Where $s_{i}$ is the strategy player i plays, and $s_{-i}$ is the strategies played by all other players except player i. For example,

u_{1}(D, C) = 3

In game theory, a common assumption is that players are rational; a player is rational if he is motivated by maximizing his own utility $u$ .

Dominance

Not all strategies are equal; some are better than others. One way we can quantify this is through the concept of dominance. There are two types of dominace, strict dominance and weak dominance.

Strict Dominance

Strategy $s_{i}$ strictly dominates $s_{i}'$ if and only if:

u_{i}(s_{i}, s_{-i}) > u_{i}(s_{i}', s_{-i}) \text{ for all values of $s_{-i}$.}

This means that no matter what strategies that our opponents play ( $s_{-i}$ ), playing $s_{i}$ will yield player i a strictly better utility than playing $s_{i}'$ .

Rationally, we would want to maximize the utility and therefore there is no incentive to play $s_{i}'$ over $s_{i}$ under any circumstances. It is never rationalizable to play a strictly dominated strategy.

Weak Dominance

Strategy $s_{i}$ weakly dominates $s_{i}'$ if and only if:

u_{i}(s_{i}, s_{-i}) \geq u_{i}(s_{i}', s_{-i}) \text{ for all values of $s_{-i}$.}

This means there are some scenarios where $s_{i}$ yields higher utility than $s_{i}'$ , and some scenarios where the utility of playing $s_{i}$ and $s_{i}'$ are equal (But no scenario where utility of playing $s_{i}$ is less than $s_{i}'$ ).

It is still rational to play weakly dominated strategies, as there may be some scenarios where it a weakly dominated strategy is a best response (and hence part of a Nash Equilibrium), but that is a topic for another post.
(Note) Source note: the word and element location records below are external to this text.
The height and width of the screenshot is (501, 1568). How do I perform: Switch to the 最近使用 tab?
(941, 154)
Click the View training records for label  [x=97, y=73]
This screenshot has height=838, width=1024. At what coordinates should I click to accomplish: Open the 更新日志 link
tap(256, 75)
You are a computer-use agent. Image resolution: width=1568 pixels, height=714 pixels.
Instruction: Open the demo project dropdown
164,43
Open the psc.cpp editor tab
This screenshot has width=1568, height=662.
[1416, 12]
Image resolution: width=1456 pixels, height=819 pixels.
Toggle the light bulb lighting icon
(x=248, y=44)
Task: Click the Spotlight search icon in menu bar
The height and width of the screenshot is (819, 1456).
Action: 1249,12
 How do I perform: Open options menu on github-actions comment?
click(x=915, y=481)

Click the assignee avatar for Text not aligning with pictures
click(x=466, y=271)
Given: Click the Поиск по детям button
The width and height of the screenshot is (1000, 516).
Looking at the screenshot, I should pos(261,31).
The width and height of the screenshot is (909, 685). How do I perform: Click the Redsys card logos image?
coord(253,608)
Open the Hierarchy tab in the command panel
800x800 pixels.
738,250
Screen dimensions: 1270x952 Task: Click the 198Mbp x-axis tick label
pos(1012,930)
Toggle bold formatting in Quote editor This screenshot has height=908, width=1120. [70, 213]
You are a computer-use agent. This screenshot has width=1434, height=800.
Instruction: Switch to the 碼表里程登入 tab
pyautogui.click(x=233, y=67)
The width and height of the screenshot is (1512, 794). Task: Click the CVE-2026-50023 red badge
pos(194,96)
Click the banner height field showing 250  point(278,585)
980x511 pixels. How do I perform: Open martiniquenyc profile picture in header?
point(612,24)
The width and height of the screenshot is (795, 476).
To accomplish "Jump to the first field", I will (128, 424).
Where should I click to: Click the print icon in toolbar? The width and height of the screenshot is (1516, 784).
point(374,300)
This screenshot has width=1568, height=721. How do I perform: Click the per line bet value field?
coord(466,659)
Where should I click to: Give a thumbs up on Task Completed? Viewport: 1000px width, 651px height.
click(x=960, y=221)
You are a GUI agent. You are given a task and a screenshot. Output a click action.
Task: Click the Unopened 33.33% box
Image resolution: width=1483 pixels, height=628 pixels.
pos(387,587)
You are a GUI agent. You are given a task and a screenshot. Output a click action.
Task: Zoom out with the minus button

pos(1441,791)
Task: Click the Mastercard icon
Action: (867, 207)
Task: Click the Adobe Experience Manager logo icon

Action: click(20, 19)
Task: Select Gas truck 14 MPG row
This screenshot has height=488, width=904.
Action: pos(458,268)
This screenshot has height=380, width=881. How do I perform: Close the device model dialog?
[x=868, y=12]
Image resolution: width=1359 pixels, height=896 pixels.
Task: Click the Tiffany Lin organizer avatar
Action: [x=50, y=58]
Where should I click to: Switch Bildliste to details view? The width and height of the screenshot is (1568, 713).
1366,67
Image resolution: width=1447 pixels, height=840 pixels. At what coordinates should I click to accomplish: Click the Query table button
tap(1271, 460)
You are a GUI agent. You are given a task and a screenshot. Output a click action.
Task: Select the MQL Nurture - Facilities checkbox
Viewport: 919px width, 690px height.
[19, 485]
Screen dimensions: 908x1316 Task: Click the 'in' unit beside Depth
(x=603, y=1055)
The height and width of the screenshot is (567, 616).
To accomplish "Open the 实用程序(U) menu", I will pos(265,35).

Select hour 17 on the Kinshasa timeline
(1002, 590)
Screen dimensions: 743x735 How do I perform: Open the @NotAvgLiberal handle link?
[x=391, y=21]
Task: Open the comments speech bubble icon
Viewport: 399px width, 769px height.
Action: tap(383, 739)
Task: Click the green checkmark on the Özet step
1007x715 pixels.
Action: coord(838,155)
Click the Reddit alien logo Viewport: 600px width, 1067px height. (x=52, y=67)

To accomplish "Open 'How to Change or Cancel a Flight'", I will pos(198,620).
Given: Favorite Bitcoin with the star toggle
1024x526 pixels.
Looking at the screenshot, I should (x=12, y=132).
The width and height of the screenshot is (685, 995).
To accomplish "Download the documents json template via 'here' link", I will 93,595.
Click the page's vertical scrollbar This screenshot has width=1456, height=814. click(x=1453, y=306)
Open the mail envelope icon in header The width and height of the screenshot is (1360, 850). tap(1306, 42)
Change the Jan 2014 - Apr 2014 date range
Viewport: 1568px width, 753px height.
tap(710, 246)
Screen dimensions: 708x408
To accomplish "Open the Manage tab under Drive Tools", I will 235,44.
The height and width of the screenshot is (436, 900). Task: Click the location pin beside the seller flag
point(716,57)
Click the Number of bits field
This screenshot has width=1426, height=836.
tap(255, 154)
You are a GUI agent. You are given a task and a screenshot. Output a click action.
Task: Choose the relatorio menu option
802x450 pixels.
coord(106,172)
Iterative Elimination of Strictly Dominated Strategies

Since we have established that it is never rationalizable to play strictly dominated strategies, we can eliminate them from the entire game (i.e. do not consider them at all).

Once we eliminate strictly domianted strategies, we will have a reduced game with less rows/columns, and we can once again check for strictly dominated strategies and continue to eliminate them until there are none left. This process is called Iterative Elimination of Strictly Dominated Strategies.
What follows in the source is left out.